Tal eleição de áreas prioritárias e a subsequente hierarquização de campos do saber, a exemplo da Matemática e da Língua Portuguesa e Inglesa acenam para outra subversão empreendida pelo projeto. Uma ação novamente justificada no texto de Exposição de Motivos, no qual os tópicos 7, 8, 9, 11 e 12 apresentam justamente a ênfase dada aos ínfimos resultados dos exames externos e o desejo de superá-los. Assim, são considerados obrigatórios os “estudos e práticas” dos conteúdos de Educação Física, Artes, Sociologia e Filosofia, mas serão diluídos em outras disciplinas. Em não havendo as respectivas disciplinas, presumimos que tampouco haverá quaisquer “estudos e práticas”, posto que, no currículo, a disciplina cumpre um importante papel na delimitação do campo epistêmico, enquanto guardiã da constituição histórica dos conceitos, das teorias, dos problemas, das discussões, das especificidades dos saberes com os quais se ocupa. Trata-se de um recorte necessário, inclusive, para que estudos de aprofundamento e expansão possam emergir. A sua ausência, nesse sentido, não indica senão também o fim de seus conteúdos.

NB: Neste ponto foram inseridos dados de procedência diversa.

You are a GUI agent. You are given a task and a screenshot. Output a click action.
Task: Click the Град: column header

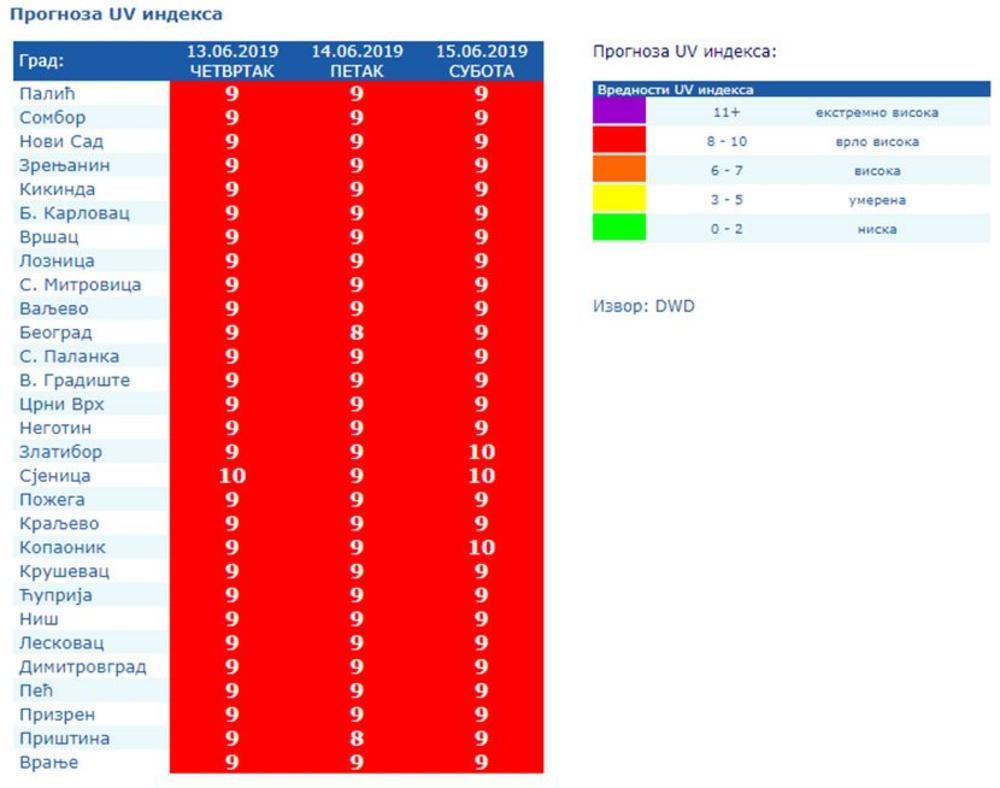coord(42,62)
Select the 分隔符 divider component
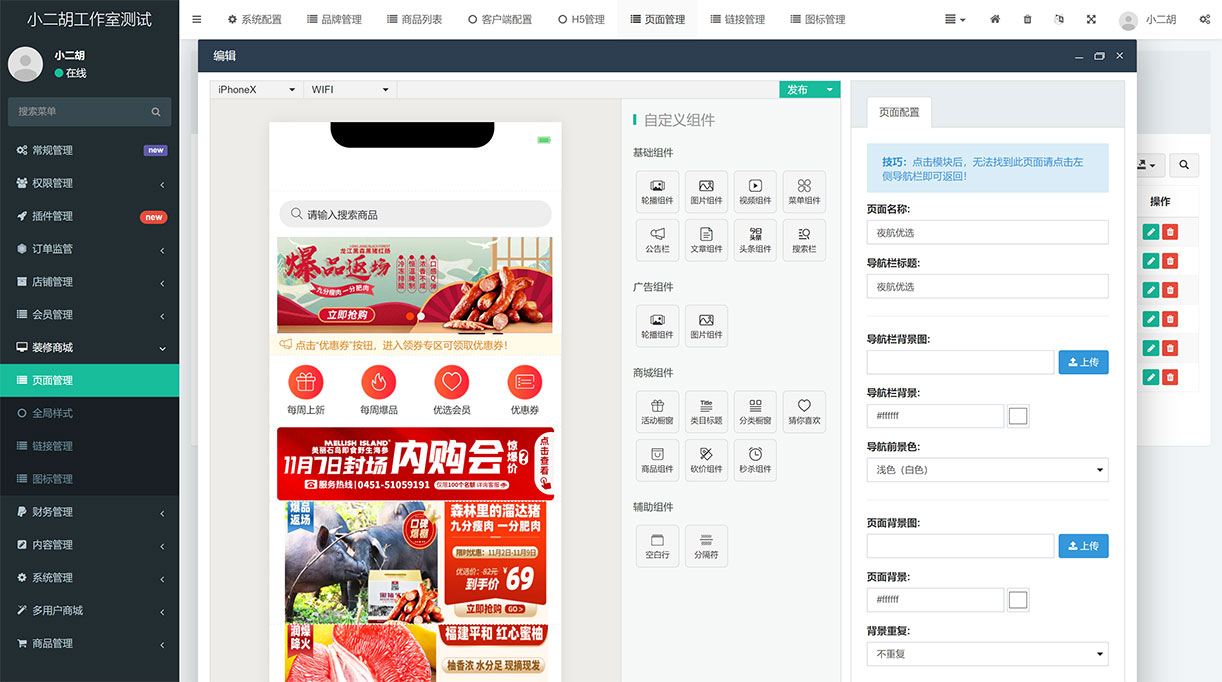The image size is (1222, 682). point(707,545)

Por isso, em termos gerais, a ênfase e a eleição de certas áreas prioritárias, na oferta e na escolha dos itinerários, se não expressam um equívoco epistemológico primário, revelam uma intenção ardilosa do projeto. No primeiro caso, sustentando-se somente no específico, são desconsideradas as articulações e vínculos constitutivos das áreas, por conseguinte a possibilidade da própria interdisciplinaridade. No segundo caso, exibe uma noção de formação reducionista e unilateral justamente pela privação de disciplinas com maior potencial crítico-reflexivo e capacidade relacionante, favorecendo, assim, a consolidação da lógica do capital e a atuação dinâmica do mercado, porque um sujeito com visão igualmente reduzida e parcial é mais facilmente manipulável e subserviente.
Outro problema da reforma diz respeito à oferta de Ensino Médio em Tempo Integral, respaldada pela alteração do artigo 24 da LDB:
A carga horária mínima anual de que trata o inciso I do caput deverá ser ampliada de forma progressiva, no Ensino Médio, para mil e quatrocentas horas, devendo os sistemas de ensino oferecer, no prazo máximo de cinco anos, pelo menos mil horas anuais de carga horária, a partir de 2 de março de 2017 (Brasil, 2017, p. 1).

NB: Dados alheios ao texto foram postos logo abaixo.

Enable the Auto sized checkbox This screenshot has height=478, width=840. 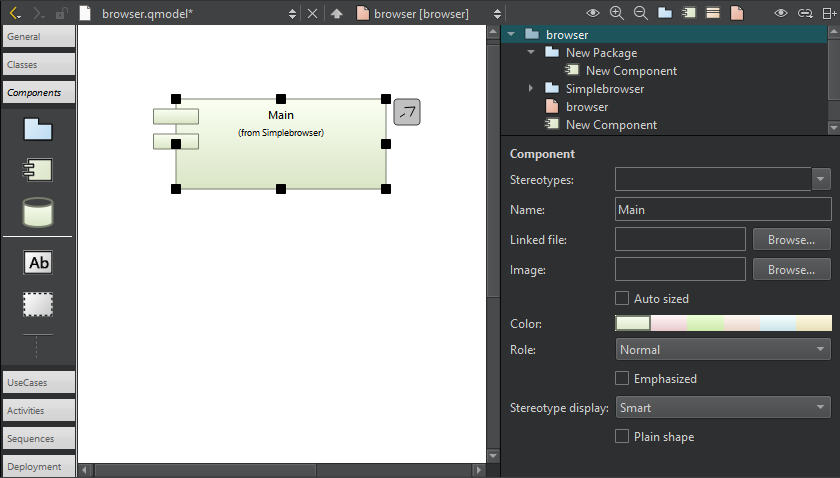tap(622, 298)
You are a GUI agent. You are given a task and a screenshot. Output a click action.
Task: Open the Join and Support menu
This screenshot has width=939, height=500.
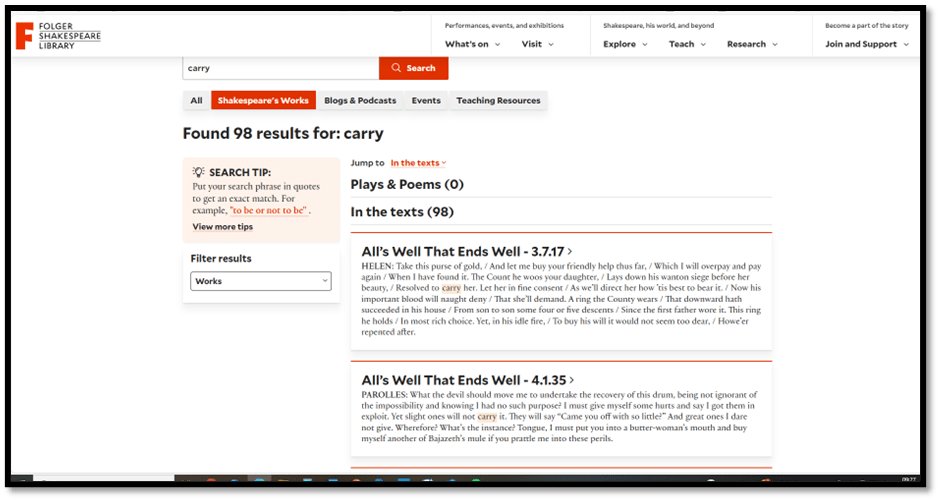point(866,44)

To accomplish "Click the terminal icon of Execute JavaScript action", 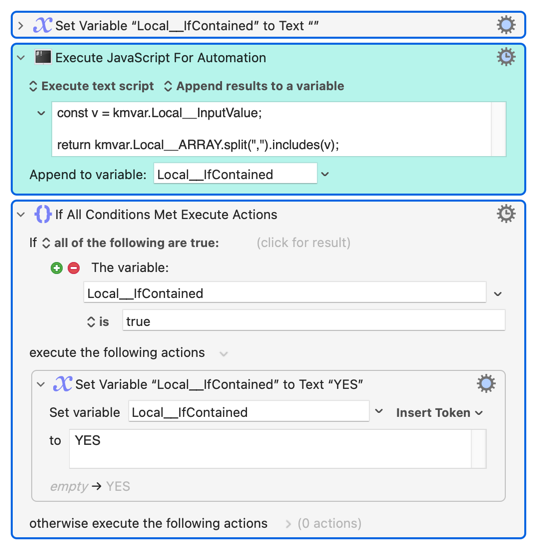I will tap(43, 57).
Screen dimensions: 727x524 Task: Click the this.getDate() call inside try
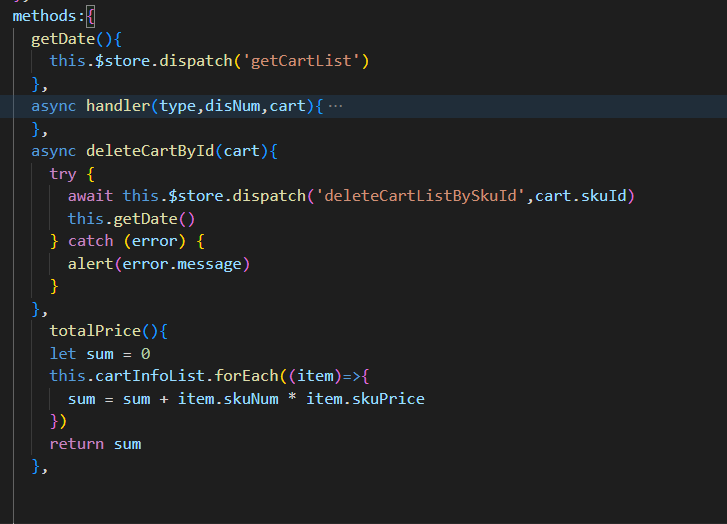pos(131,219)
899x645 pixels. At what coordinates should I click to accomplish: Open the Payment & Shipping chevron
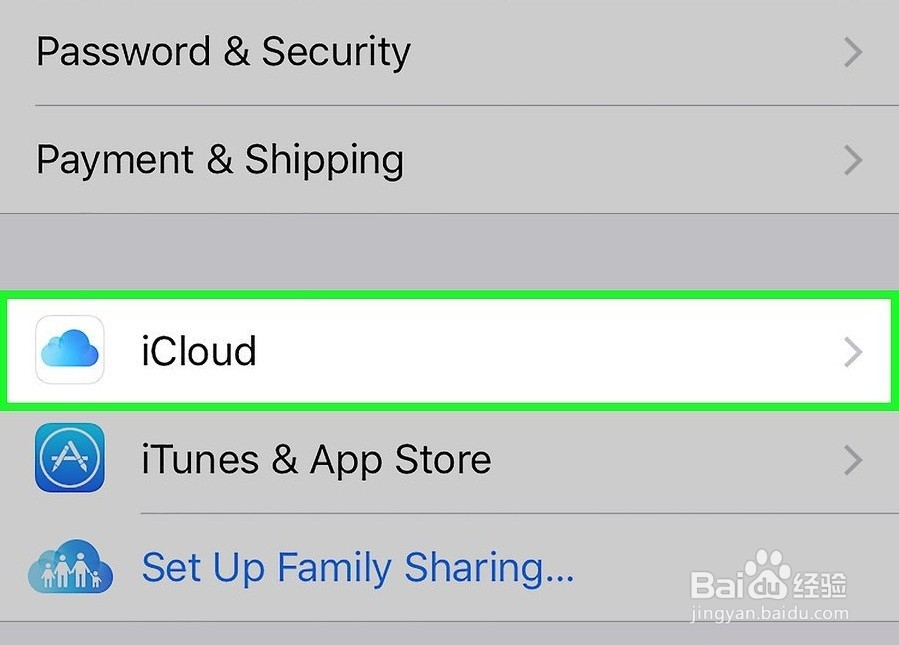click(x=852, y=159)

A proposta de Ensino Médio em Tempo Integral suscita ao menos duas preocupações. A primeira, refere-se à realidade econômica dos Estados e também dos brasileiros; a segunda, aquilo que historicamente se tem entendido por educação integral. É verdade que, em um país com rendimento escolar deficitário e grande número de famílias de baixa renda, a escola de turno integral poderia ser uma alternativa para a qualificação do ensino e uma solução provisória para que alguns alunos pudessem fazer ao menos três refeições diárias. Ocorre que os Estados já alegam a falta de verbas para investimento em escolas de turno único, como serão mantidas escolas em tempo integral? Mesmo que no artigo 13º da Lei seja instituída a política de fomento à Implementação de Escolas de Ensino Médio em Tempo Integral, prevendo o repasse de recursos e a sua adequação num período de 10 anos, não há garantias de sua efetivação, pois o déficit de investimentos na educação é grandioso, resultado de décadas de negligência.4
A segunda preocupação refere-se aos importantes avanços no debate sobre a Educação Integral no Brasil, pautado que sempre esteve numa ideia de formação que pudesse contemplar as múltiplas dimensões do humano. Exatamente aí encontramos uma das contradições da proposta emergente: ela defende um Ensino Médio em Tempo Integral com uma jornada de sete horas diárias, mas expressa uma visão reducionista de formação pela indicação de apenas três disciplinas obrigatórias e pela opção de um itinerário formativo dos cinco ofertados. Ou seja, a proposta abandona a busca por uma formação integral e diversificada para assumir uma visão produtivista e funcional de educação, curiosamente sem expressar qualquer proposta pedagógica que sustente tanto tempo de permanência dos alunos na escola.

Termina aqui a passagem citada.